1 novembre 2022

Giorno dei morti, giorno dei vivi

Due volte, da bambino, partecipai in campagna, ai funerali di un familiare: si trattava, in entrambi i casi di zie alle quali avevo voluto particolarmente bene. Ricordo le tante lacrime versate al momento definitivo, dopo la benedizione del sacerdote, con la chiusura della cassa; poi il lento corteo, la cerimonia abbastanza lunga nella chiesa gremita, di nuovo in corteo verso il cimitero, l’ultima benedizione prima dell’interramento ed il lento rientro verso casa.

Qui, in entrambe i casi trovai la sorpresa: una donna, parente della defunta era rimasta, e con l’aiuto delle vicine, aveva tolto ogni segno della camera ardente, apparecchiato una lunga tavolata, fatto cuocere i marubini nel brodo ottenuto dalla gallina che stava terminando di bollire e stappate numerose bottiglie di un nero lambrusco, proveniente dalla vigna che allora esisteva ancora vicino alla casa. A questo punto, col rigore della mia mente da bambino, non riuscii a capire come si potesse, dopo tanto dolore, sedersi a tavola per consumare un buon pranzetto, accompagnato da qualche bicchiere di vino genuino, e cominciare a parlare della morta ricordando i momenti belli vissuti in sua compagnia, con un tono che rasentava l’allegria. 

Solo più tardi mi resi conto come il funerale rappresentasse una delle poche occasioni nelle quali tutti i parenti si ritrovavano assieme, allora fra di loro nessuno possedeva l’automobile ed erano giunti tutti con una certa fatica utilizzando il treno: si avviava così una specie di rito consolatorio molto utile per superare il dopo, in assenza della cara persona appena sepolta. Credo che forme del genere siano state presenti presso tutte le civiltà, soprattutto in quelle contadine; mi risulta che in Alto Adige, ancora oggi, i funerali siano seguiti da un rinfresco organizzato presso un ristorante della zona ed ancora di più, i Cappuccini aprano la miglior bottiglia della loro cantina, quando muore un confratello.
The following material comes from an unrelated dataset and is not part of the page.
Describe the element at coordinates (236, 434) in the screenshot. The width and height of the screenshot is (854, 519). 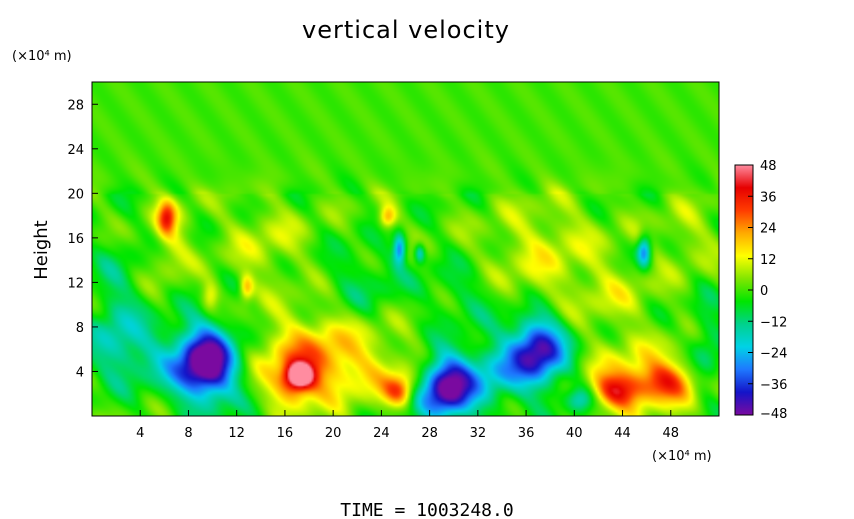
I see `x-tick-label: 12` at that location.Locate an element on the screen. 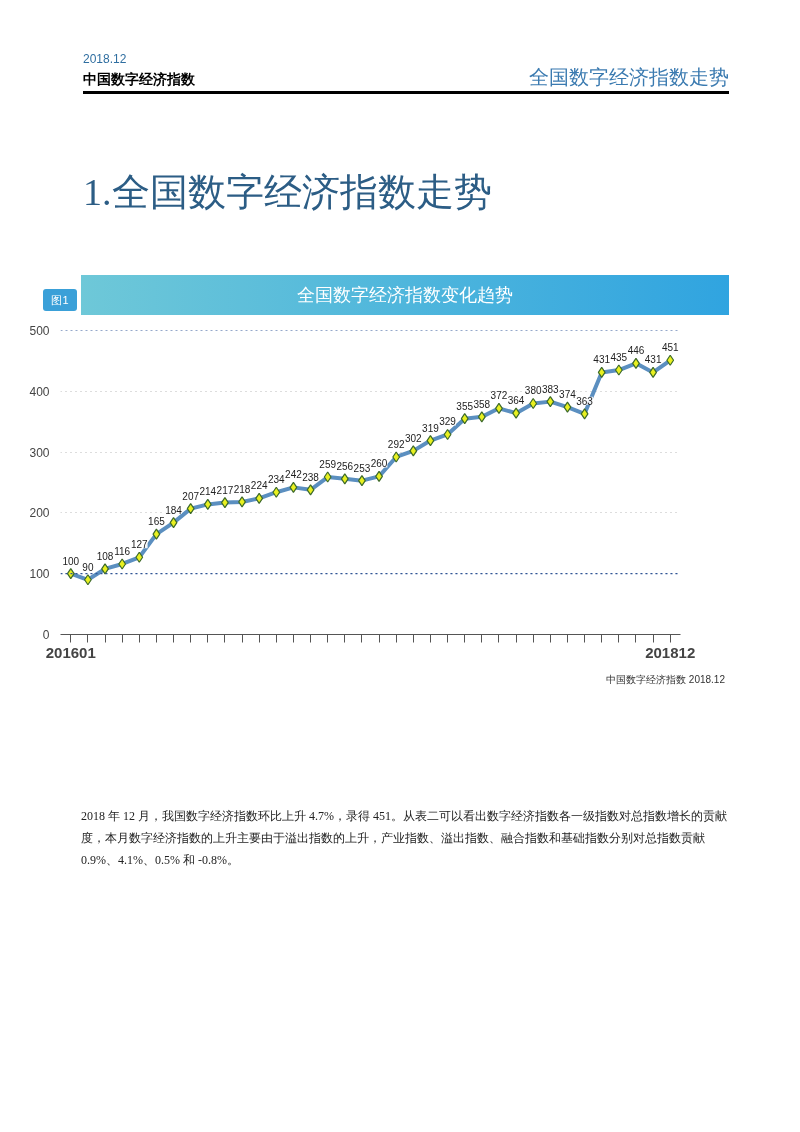 The image size is (800, 1132). data-label: 234 is located at coordinates (276, 480).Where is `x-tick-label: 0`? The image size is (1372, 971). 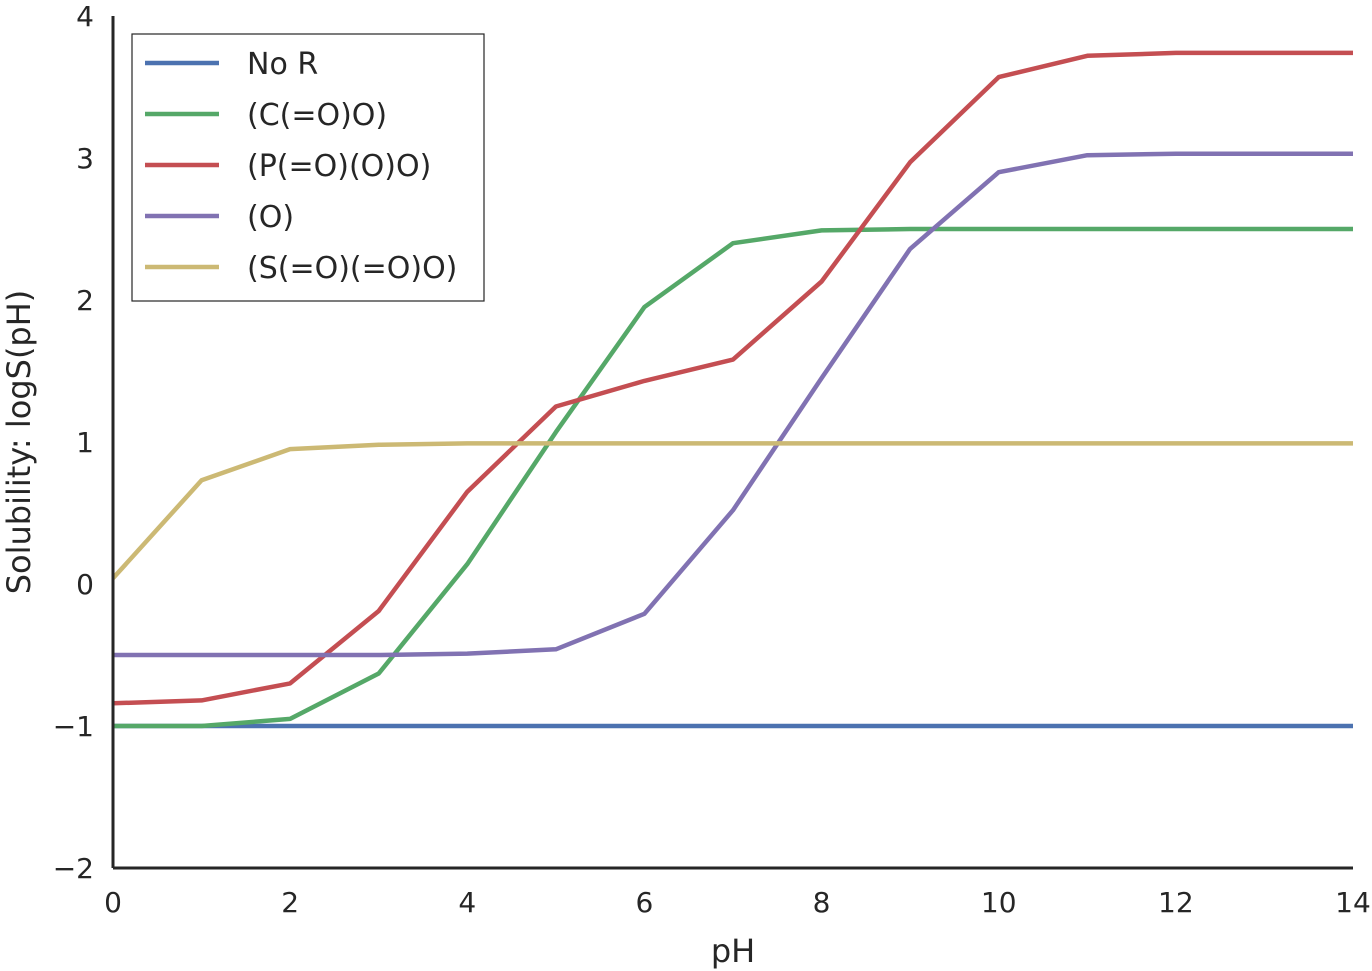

Del resto anch’io, avendo potuto sostenere mio padre al momento del suo ultimo respiro, dopo che mia madre l’aveva guidato nel recitare la preghiera dei moribondi, ed avendo molto più tardi tenuto stretta la mano di lei nei suoi ultimi istanti, mi sono sentito consolato, convinto di averli aiutati a soffrire di meno. Così è per il giorno dei morti quando tutti, nei limiti del possibile, facciamo ritorno al paese d’origine, per pulire ed addobbare al meglio la tomba dei propri morti ed accendere un lumino, anche dove l’energia elettrica ha cercato di sostituirlo, quale segno di particolare pietà e di ricordo: in certi momenti, con il contrasto vivace del colore dei fiori, i cimiteri di paese sembrano diventare dei veri e propri giardini. Infine, nel primo pomeriggio tutti ci si ritrova vicino alle tombe dei propri cari mentre il sacerdote celebra la Messa; e non c’è differenza fra credenti e non credenti, perché ogni uomo sente il bisogno di partecipare, convinto di far così piacere al morto, non accorgendosi che fa del bene a se stesso, e si consola confrontandosi col dolore degli altri e provando il piacere di rivedere tanti conoscenti, con un appuntamento che va da un anno all’altro.

Ma allora mi chiedo: il due novembre è il giorno dei morti o dovremmo chiamarlo “festa”.

E ancora di più: il giorno dei morti, con tanta intelligenza messo dalla Chiesa subito dopo la festa di tutti i Santi, non sarà forse il giorno dei vivi?

 

Giorgio Bonali


© RIPRODUZIONE RISERVATA




commenti


Jim Graziano Maglia

4 novembre 2022 10:18

Bellissimo ricordo,un baule tracimante di emozioni:
visi,luoghi,storie che abbiamo nei nostri cuori che la penna del compianto Giorgio ci fa rivedere, rivivere,rigustare.Grazie ancora.